For anyone listening, as we conclude our time together, bro, anybody whose life is unraveled remember two things. No. 1, you can always catch the string again. No matter how many times you’ve let go of the string in your personal relationships, how many times you’ve had financial failure, you can run again and catch the string. And most significantly, No. 2, the kid now learned that he had been obeying his dad. Too many of us obey people. We allow them to hold us back. Now he understands that he no longer has to go to the park with his dad.
And any time a colleague, a friend, an associate, a coworker whispers let go of the string, let’s take longer for lunch, we don’t have to come to work on time, whatever the case may be, he knows that that’s a bad influence. Get away from me and now he commits to obeying the 12 highest universal laws in my book, The Art of Significance, because he says so not because it’s expected by others but because it’s demanded of himself. And now he knows that the goal is to obey the highest laws.
So if you want to be a successful and significant entrepreneur, if you want a forever relationship, you know that happily ever after is a day-at-a-time proposition, then you will obey these 12 highest universal laws. And I detail them in my book The Art of Significance: Achieving the Level Beyond Success. And you can touch base with me and join my tribe on danclark.com, click on receive free gifts and training and you’ll start receiving all kinds of stuff. I have story of the week, I have joke of the day, I got so many things. And I really wanna just make a difference. I have to say it’s an honor, John Lee Dumas. What a stud you are on every level.
John: Dan, this is why I do this, brother, because I get to meet people like you and continue to up level my game. And Fire Nation, you are the average of the five people you spend the most time with. I mean, hello, you’ve been hanging out with DC and JLD today. So keep up the heat and if you head over to eofire.com and just type Dan in the search bar, his show notes page is gonna pop up with everything that we’ve been talking about today. These are the best show notes in the biz, time stamps, links galore.

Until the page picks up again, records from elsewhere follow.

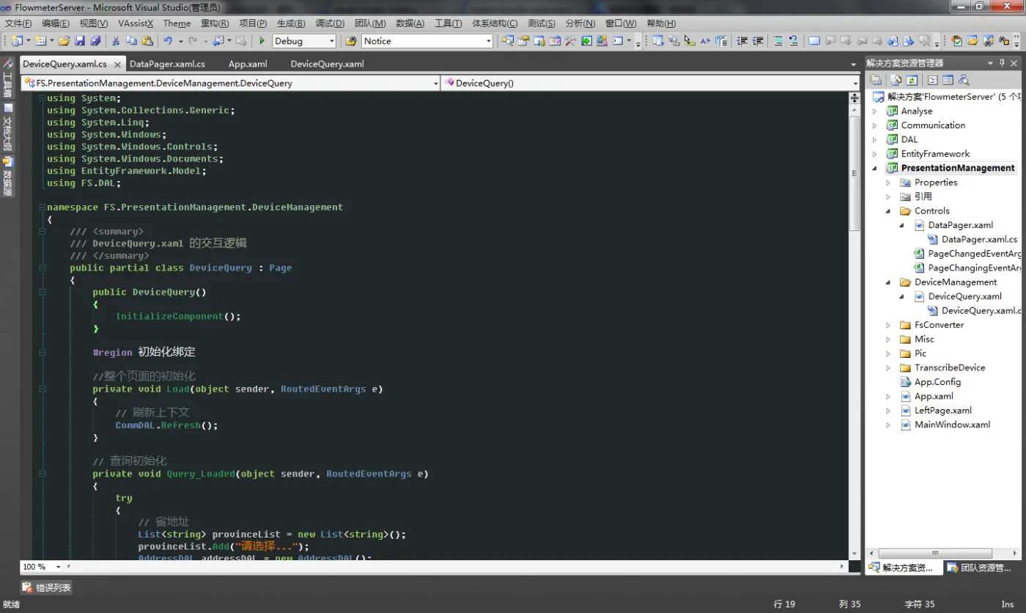The height and width of the screenshot is (613, 1026).
Task: Open the error list panel icon
Action: click(27, 587)

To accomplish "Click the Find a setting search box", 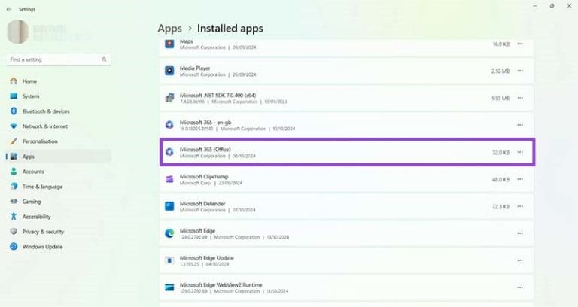I will [x=59, y=59].

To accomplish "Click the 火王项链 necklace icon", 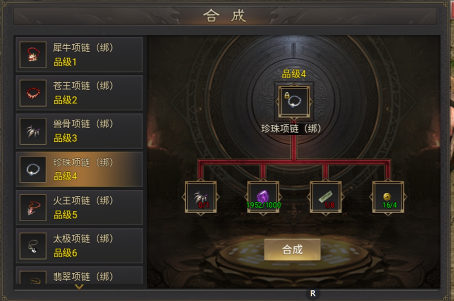I will tap(33, 207).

If you haven’t already, pause this interview and gone and got The Art of Significance: Achieving the Level Beyond Success, what are you waiting for? I’ve already done it while Dan was talking and I was still paying attention and I was buying his book because it’s gonna be incredible. And I am also gonna be checking out danclark.com, I hope you do as well. The joke of the day is something I’m already looking forward to. I’m sure it’s pretty funny. And, Dan, thank you for sharing your journey with Fire Nation today. For that, brother, we salute you and we’ll catch you on the flip side.
Dan: Thanks, John Lee Dumas. Love you, brother.